--- Text excerpt ---
○ ○ ○ ○
I’ve never seen ‘cystitis’ used in an epitaph before

January 9th, 2009

I love inappropriate humour. To me there are few greater pleasures than having to stifle giggles at a time when decorous, ‘adult’ behaviour is demanded. The aftermath of real instances of accidental slapstick, especially the glorious way people attempt to regain their composure immediately after having fallen over (the best instance of which I saw being a pinstriped office-worker slipping in a spilled delivery of strawberry ice cream outside a branch of Baskin-Robbins in Marylebone: I defy anyone not to have roared as he floundered and cursed in a mountain of pink goo on the pavement), young children innocently swearing, or the simple joy of a good, old-fashioned, unseemly remark (e.g. Dr. Graham Chapman’s at Dachau): all are guaranteed to make me laugh.

But it’s very seldom that you find yourself reduced to gales of laughter in a cemetery. In North Sheen (aka Fulham New) Cemetery in SW London there is the most bizarre 20th Century epitaph I’ve seen, one which caused a fit of teary bemusement when I read it. Here it is:

 

Joan Winifred Keats

21.10.28 – 23.6.74

“For cystitis I was treated wrong

For more than three months too long;

Until cancer developed beyond control,

When euthanasia took its toll.”

 

The verse itself is bad, there’s no doubt of that – the last line in iambic tetrameter even recalls Butler’s famed Hudibras, the model of bad verse – but it’s the content that continues to baffle me. That this poor woman seems to have suffered horribly from a misdiagnosed cancer before consenting to a mercy-killing at the age of forty-five is of course no cause for merriment, but what on earth could have possessed her family to have erected this as a monument? It’s just weird. Did she write it herself and demand it be chiselled in to her headstone, an early version of Spike Milligan’s “I told you I was ill”? Is it even jocular? Am I being horribly insensitive in finding any amusement in this at all? Why else, though, would cystitis and euthanasia be mentioned? And such a bad poem being attributed to someone called ‘Keats’ is surely too much of a coincidence, isn’t it? Isn’t it?
○ ○ ○ ○
--- Provided records ---
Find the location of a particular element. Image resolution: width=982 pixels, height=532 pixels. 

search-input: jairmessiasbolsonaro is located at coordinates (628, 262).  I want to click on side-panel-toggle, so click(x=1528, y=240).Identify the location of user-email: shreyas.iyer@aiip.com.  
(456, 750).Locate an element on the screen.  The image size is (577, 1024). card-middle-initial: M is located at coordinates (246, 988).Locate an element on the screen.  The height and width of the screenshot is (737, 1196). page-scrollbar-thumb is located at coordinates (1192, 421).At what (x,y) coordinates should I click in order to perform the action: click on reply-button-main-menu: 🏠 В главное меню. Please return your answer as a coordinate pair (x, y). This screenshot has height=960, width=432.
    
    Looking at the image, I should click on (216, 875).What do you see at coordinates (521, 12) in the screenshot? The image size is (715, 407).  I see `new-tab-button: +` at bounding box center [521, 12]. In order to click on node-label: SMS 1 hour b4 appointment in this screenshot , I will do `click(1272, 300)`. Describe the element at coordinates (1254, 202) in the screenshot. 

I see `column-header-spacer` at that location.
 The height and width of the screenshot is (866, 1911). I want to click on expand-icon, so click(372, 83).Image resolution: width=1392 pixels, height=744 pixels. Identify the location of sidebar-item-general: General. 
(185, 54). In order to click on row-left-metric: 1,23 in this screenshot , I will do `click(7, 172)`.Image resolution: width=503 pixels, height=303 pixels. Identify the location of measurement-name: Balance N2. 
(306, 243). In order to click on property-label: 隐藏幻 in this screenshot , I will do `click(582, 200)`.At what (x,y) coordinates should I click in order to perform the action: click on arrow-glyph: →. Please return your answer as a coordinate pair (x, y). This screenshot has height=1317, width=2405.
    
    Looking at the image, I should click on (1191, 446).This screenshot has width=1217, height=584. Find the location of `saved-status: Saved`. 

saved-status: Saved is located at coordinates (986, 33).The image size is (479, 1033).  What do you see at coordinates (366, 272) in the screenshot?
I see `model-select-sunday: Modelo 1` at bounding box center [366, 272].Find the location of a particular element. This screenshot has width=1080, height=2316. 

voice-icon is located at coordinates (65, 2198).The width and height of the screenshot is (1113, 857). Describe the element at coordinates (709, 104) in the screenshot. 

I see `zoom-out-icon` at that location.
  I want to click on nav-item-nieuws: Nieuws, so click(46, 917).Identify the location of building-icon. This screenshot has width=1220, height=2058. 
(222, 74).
○ ○ ○ ○
--- Questions on the material ---
1 – Repeat the passage of the cemetery post, everything from "I’ve never seen" down to "make me laugh.".
2 – According to the cemetery post, in which cemetery is the epitaph to Joan Winifred Keats found?

--- Results for each task ---
1 –
I’ve never seen ‘cystitis’ used in an epitaph before

January 9th, 2009

I love inappropriate humour. To me there are few greater pleasures than having to stifle giggles at a time when decorous, ‘adult’ behaviour is demanded. The aftermath of real instances of accidental slapstick, especially the glorious way people attempt to regain their composure immediately after having fallen over (the best instance of which I saw being a pinstriped office-worker slipping in a spilled delivery of strawberry ice cream outside a branch of Baskin-Robbins in Marylebone: I defy anyone not to have roared as he floundered and cursed in a mountain of pink goo on the pavement), young children innocently swearing, or the simple joy of a good, old-fashioned, unseemly remark (e.g. Dr. Graham Chapman’s at Dachau): all are guaranteed to make me laugh.

2 – North Sheen (also known as Fulham New) Cemetery in SW London.